From the magazine

Trick or treat

Peter Jones
 Getty Images
EXPLORE THE ISSUE 05 April 2025
issue 05 April 2025

A Today programme presenter used the term imperium (cf. ‘emperor’) with reference to Donald Trump’s desire to annex Greenland. To a Roman, it meant the authority to give orders that must be obeyed, no matter what. Anyone invested with that power by the Roman state was accompanied by lictors, attendants carrying the fasces, an axe bound inside a collection of wooden rods, suggesting what might happen to someone who refused the order.

That was certainly one way to get people to obey you. But what about in normal life? This topic forms the subject of the opening scene in Sophocles’s tragedy Philoctetes. Agonised after being bitten in the foot by a snake, Philoctetes had been disturbing the sacrifices and libations carried out by the Greeks besieging Troy with his ill-omened howling and the stink of his injury. So Odysseus suggested that he be dumped on a nearby island. Unfortunately for the Greeks, he took with him his bow, which never missed its target, and without which it was said that Troy would never be taken. So Odysseus was told to get it back.

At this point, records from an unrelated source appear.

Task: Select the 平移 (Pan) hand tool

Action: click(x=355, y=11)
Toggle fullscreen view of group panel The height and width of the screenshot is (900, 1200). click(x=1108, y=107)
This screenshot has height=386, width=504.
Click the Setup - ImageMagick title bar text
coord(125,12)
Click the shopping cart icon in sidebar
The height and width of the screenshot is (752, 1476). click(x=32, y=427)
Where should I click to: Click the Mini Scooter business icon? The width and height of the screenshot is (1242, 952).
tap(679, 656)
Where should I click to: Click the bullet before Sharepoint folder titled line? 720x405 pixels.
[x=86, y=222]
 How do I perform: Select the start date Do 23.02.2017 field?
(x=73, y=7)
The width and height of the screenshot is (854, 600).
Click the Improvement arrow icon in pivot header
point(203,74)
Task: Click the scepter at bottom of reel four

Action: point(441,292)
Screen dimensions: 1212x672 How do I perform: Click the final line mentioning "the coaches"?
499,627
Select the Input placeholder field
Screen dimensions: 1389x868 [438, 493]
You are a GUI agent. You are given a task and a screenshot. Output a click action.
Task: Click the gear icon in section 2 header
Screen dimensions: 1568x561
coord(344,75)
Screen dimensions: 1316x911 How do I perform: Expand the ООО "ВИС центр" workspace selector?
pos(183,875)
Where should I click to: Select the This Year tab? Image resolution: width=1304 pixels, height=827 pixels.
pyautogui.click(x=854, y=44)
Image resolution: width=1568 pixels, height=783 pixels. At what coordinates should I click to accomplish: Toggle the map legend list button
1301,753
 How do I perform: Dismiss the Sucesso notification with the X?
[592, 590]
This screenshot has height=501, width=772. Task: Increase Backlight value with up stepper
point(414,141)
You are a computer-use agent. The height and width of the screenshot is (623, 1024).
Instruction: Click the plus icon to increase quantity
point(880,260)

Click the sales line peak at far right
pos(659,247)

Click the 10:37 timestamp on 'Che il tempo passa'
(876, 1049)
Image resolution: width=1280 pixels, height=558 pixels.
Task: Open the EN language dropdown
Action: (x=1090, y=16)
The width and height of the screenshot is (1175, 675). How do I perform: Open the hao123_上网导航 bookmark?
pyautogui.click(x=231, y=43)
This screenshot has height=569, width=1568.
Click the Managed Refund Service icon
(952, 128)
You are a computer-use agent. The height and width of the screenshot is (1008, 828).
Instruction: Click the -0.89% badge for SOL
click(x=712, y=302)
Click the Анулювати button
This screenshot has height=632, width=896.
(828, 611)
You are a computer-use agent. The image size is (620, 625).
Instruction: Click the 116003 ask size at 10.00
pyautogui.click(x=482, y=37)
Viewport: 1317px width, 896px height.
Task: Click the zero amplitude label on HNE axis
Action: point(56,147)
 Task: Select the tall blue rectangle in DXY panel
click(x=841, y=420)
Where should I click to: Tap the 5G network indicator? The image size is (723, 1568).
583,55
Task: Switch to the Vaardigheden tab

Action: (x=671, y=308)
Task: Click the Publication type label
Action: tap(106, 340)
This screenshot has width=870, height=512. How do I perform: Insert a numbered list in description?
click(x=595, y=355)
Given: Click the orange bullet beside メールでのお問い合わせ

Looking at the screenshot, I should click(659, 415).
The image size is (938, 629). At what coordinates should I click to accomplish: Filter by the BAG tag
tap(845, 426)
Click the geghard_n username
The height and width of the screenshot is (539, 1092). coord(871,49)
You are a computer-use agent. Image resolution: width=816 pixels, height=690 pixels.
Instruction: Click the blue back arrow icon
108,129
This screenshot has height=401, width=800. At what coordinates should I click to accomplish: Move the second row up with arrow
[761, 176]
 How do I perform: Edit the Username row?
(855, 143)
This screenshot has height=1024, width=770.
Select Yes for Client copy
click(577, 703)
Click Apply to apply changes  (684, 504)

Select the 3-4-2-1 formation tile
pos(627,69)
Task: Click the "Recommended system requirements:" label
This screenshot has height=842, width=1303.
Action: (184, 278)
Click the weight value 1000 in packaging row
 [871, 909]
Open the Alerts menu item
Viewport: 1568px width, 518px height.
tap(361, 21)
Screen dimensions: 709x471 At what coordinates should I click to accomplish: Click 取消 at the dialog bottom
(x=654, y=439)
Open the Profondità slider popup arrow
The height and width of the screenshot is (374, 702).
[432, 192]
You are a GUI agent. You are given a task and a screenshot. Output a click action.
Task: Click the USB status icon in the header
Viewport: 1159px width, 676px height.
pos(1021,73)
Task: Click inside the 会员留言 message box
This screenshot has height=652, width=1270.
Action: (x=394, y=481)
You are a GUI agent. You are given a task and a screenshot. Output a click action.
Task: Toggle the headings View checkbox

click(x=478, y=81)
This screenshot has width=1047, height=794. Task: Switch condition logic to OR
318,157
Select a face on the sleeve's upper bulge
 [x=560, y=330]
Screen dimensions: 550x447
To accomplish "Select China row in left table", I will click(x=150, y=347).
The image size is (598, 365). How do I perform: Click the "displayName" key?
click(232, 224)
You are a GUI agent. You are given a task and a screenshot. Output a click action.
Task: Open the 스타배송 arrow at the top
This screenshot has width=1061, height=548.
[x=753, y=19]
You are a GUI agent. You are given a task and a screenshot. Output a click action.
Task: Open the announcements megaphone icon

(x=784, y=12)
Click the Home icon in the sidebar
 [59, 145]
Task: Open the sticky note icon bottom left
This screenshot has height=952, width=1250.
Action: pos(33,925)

He takes with him Neoptolemos, the young son of the great hero Achilles, and explains to him that it is his job to trick Philoctetes into handing over the bow. The young man is appalled. Heroes don’t do trickery! Why not use good, honest force? Impossible, says Odysseus: his arrows never miss. How about persuasion, then? No chance, replies Odysseus. Only force and trickery will do. But that’s not heroic! says Neoptolemos. True, replies Odysseus – but think of the glory you’ll get. You’re on! replies the young man.